D'après le texte extrait, qu'est-ce qui a convaincu Julie-Victoire Daubié que l'éducation des femmes était indispensable ? Répondez en une à trois phrases.

##### TEXTE EXTRAIT

L’éducation des femmes 

Très tôt, la jeune Vosgienne se sai­sit de la cause des femmes. Née en 1824, elle gran­dit à Fontenoy-​le-​Château, dans une famille issue de la petite bour­geoi­sie catho­lique. Elle côtoie néan­moins la misère des ouvrier·ères, des domes­tiques ou des mères céli­ba­taires, notam­ment au bureau de bien­fai­sance de la ville. Si elle a « peu à voir avec la situa­tion des ouvrières, raconte à Causette Yannick Ripa, his­to­rienne spé­cia­liste de l’histoire des femmes, elle impute, en par­tie, celle-​ci à leur igno­rance, dont souffrent éga­le­ment les femmes de sa propre classe sociale ».

« Cette expé­rience l’a convain­cue que l’éducation des femmes était indis­pen­sable », pour­suit Yannick Ripa. Avant de décro­cher le bac, Julie-​Victoire Daubié obtient ain­si un bre­vet d’institutrice ain­si que le cer­ti­fi­cat de capa­ci­té pour l’enseignement supé­rieur, à seule­ment 20 ans, mais se heurte à une forte réti­cence à la fémi­ni­sa­tion de l’enseignement. À la même époque, elle s’élève contre le manque de qua­li­fi­ca­tions de cer­taines reli­gieuses qui dis­pensent des ensei­gne­ments, mais sont, elles, exemp­tées de diplômes.

Julie-​Victoire Daubié conti­nue ain­si son com­bat en faveur des femmes. En 1859, la jeune femme rem­porte, en can­di­date libre, le pre­mier prix du concours de l’Académie des sciences, belles-​lettres et arts de Lyon por­tant sur l’égalité sala­riale entre les sexes et le tra­vail des femmes pour son mémoire inti­tu­lé La Femme pauvre au XIXe siècle. Elle sur­classe alors vingt-​trois can­di­dats masculins.

Première femme « bachelier » 

Ces expé­riences poussent alors Julie-​Victoire Daubié vers un autre défi : décro­cher le bac. « Aucun texte légis­la­tif ne légi­time l’exclusion fémi­nine de cet exa­men, c’est juste une cou­tume », explique Yannick Ripa. Qu’à cela ne tienne ! Daubié est alors aidée par François Barthélemy Arlès-​Dufour, homme d’affaires très influent dans les milieux aca­dé­miques et à la cour impé­riale, qu’elle a ren­con­tré lors du concours de l’Académie de Lyon. « “Vous vou­lez, mon­sieur, désho­no­rer mon minis­tère ?” se serait esclaf­fé en 1860 Gustave Rouland [le ministre de l’Instruction publique et des Cultes de l’époque, ndlr] », quand Arlès-​Dufour est venu plai­der la cause de Daubié, nous raconte Yannick Ripa.

##########
##### EXTRAITS DES ENTRÉES

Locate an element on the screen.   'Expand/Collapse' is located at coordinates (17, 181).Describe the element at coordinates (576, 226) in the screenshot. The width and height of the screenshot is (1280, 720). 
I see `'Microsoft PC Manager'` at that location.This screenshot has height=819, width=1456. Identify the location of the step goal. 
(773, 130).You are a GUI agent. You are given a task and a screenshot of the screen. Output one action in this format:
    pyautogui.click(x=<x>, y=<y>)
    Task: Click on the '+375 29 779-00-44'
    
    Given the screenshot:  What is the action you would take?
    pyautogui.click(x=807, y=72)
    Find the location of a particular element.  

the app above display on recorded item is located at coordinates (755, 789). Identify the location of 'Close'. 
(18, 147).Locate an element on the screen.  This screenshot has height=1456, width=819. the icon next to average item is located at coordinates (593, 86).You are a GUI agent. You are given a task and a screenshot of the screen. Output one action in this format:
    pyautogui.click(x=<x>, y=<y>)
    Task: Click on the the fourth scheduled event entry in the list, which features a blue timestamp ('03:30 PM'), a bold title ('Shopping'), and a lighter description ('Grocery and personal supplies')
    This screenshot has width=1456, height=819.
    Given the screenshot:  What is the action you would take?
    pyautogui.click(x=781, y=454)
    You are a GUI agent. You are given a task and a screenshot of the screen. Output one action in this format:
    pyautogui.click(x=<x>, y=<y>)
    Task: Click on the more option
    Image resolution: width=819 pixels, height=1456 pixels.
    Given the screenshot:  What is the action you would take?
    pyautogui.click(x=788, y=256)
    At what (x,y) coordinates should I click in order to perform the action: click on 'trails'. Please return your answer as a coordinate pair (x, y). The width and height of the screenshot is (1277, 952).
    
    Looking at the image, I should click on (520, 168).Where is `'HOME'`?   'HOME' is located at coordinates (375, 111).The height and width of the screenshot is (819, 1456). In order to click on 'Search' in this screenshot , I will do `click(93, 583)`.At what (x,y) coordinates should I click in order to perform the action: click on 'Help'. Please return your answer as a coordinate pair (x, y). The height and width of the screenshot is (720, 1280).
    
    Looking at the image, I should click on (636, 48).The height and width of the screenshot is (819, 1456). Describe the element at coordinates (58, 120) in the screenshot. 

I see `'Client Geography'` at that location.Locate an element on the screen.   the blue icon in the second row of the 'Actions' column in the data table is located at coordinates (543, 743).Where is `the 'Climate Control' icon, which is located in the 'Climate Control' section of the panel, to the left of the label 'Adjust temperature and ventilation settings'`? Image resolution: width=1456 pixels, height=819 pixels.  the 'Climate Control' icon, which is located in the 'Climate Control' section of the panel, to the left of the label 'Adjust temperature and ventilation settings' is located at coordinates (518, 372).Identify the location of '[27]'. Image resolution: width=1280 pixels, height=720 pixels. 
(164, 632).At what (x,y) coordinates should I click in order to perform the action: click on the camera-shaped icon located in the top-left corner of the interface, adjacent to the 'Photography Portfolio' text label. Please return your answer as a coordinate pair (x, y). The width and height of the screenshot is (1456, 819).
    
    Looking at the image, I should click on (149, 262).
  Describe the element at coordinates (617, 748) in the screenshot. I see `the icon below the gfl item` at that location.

##########

_RÉPONSE_
Elle a côtoyé la misère des ouvriers et ouvrières, des domestiques et des mères célibataires, notamment au bureau de bienfaisance de Fontenoy-le-Château. Elle imputait en partie la situation des ouvrières à leur ignorance, dont souffraient aussi les femmes de sa propre classe sociale. Cette expérience l'a convaincue que l'éducation des femmes était indispensable.